** 理解检测 **
**1)** 请将阅读文本中从"新世纪以来,随着法治建设的大"到"欠款使他们无法交差而致歉意。"（含首尾）的部分重写一遍，并把其中的"冬季供暖费"换成"冬季取暖费"。
**2)** 根据阅读文本回答下列问题：
(a) 作者现在多少岁？
(b) 当年作者所在的村，每人每年交多少钱作为合作医疗的统筹基金？
(c) 作者奋力帮助的几起老大难案共涉及多少失地农民的利益？

新世纪以来,随着法治建设的大发展,我国号称已成为法治国家了。但如今,我已53岁,冤案13年来,求告无门,妻离子散,倾家荡产,母亲积郁而成肺癌去世。我作为刑满释放犯则无处就业,成了无业、无收入、无保障的三无人员,就连国家对城镇特困居民实行救济的每月最低生活保障费(1997年为 200元,现为300元)也被警方剥夺了;我每年因交不起数千元的住房物业费和冬季供暖费,年底时要与屡屡上门逼债的管理人员抗争一番,2006年元旦期间为此还动了武,在推推搡搡中我的手指被划破而流出了血,才把两位青年力壮的工人喝退,我为拖欠款使他们无法交差而致歉意。

回首毛泽东时代,虽有疾风暴雨的政治运动,然其高峰期一过,社会相对宽松,人们低收入而高就业,生活比较安定而有保障,人际关系简单,社会较稳定与公平。反右运动过后,右派分子大都还有公职和工资。“文革”风头过后,我在农村,到生产大队部(即为村委会)的合作医疗站看病只需挂号费五分钱,到镇上的人民公社(即为乡政府)的医院只需一角钱,如今我已看不起病也就不看病了。当年农村合作医疗制度是在毛泽东的倡导下,在全国农村普遍建立的农民互助制度,我所在的村有二千余人,每人每年交一元作为统筹基金,由大队部管理,在合作医疗站的专职赤脚医生(中专水平)看病,全村的医疗费用如果超支则由大队部全部承担,广大农民的生老病死有保障。

随着1992年中共十四大以后市场经济的大发展,各地政府不断大规模圈地来招商引资,进而又演化成官商联手寻租渔利,侵害了广大失地农民的根本利益。一些地区的农民依法维权上访近十年来,被打被抓,劳改劳教,但却前仆后继,持之以恒。新世纪以来,一些上万失地农民的维权带头人慕名找我,他们的不屈不挠使我深为感动,我责无旁贷,奋力帮助几起共涉及十余万失地农民利益的老大难案,取得一点进展。彭真播下的宪政民主法治的种子,在我心中开花结果。

** 记录信息 **

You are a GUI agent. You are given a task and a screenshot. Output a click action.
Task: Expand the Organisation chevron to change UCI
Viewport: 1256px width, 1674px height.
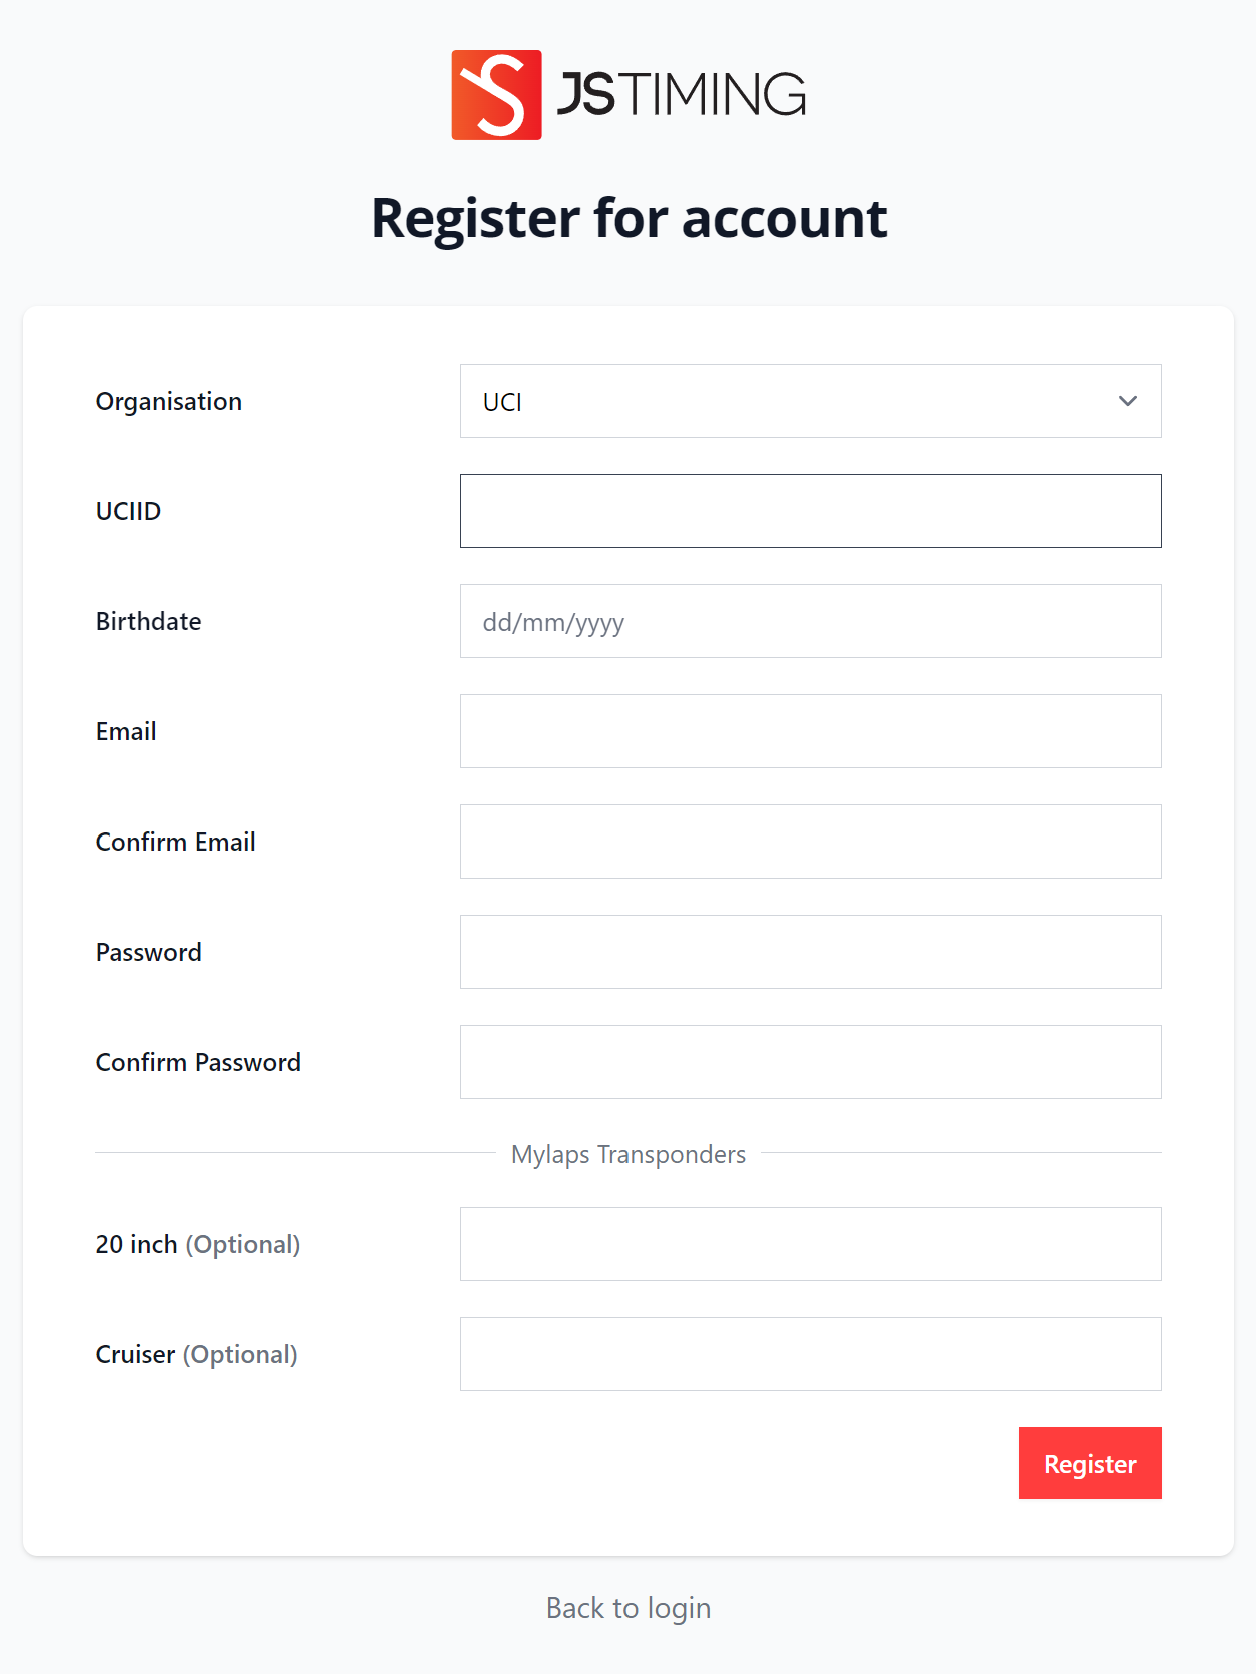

** 参考答案 **
**1)**
新世纪以来,随着法治建设的大发展,我国号称已成为法治国家了。但如今,我已53岁,冤案13年来,求告无门,妻离子散,倾家荡产,母亲积郁而成肺癌去世。我作为刑满释放犯则无处就业,成了无业、无收入、无保障的三无人员,就连国家对城镇特困居民实行救济的每月最低生活保障费(1997年为 200元,现为300元)也被警方剥夺了;我每年因交不起数千元的住房物业费和冬季取暖费,年底时要与屡屡上门逼债的管理人员抗争一番,2006年元旦期间为此还动了武,在推推搡搡中我的手指被划破而流出了血,才把两位青年力壮的工人喝退,我为拖欠款使他们无法交差而致歉意。

**2)**
(a) 53岁。
(b) 一元。
(c) 十余万失地农民。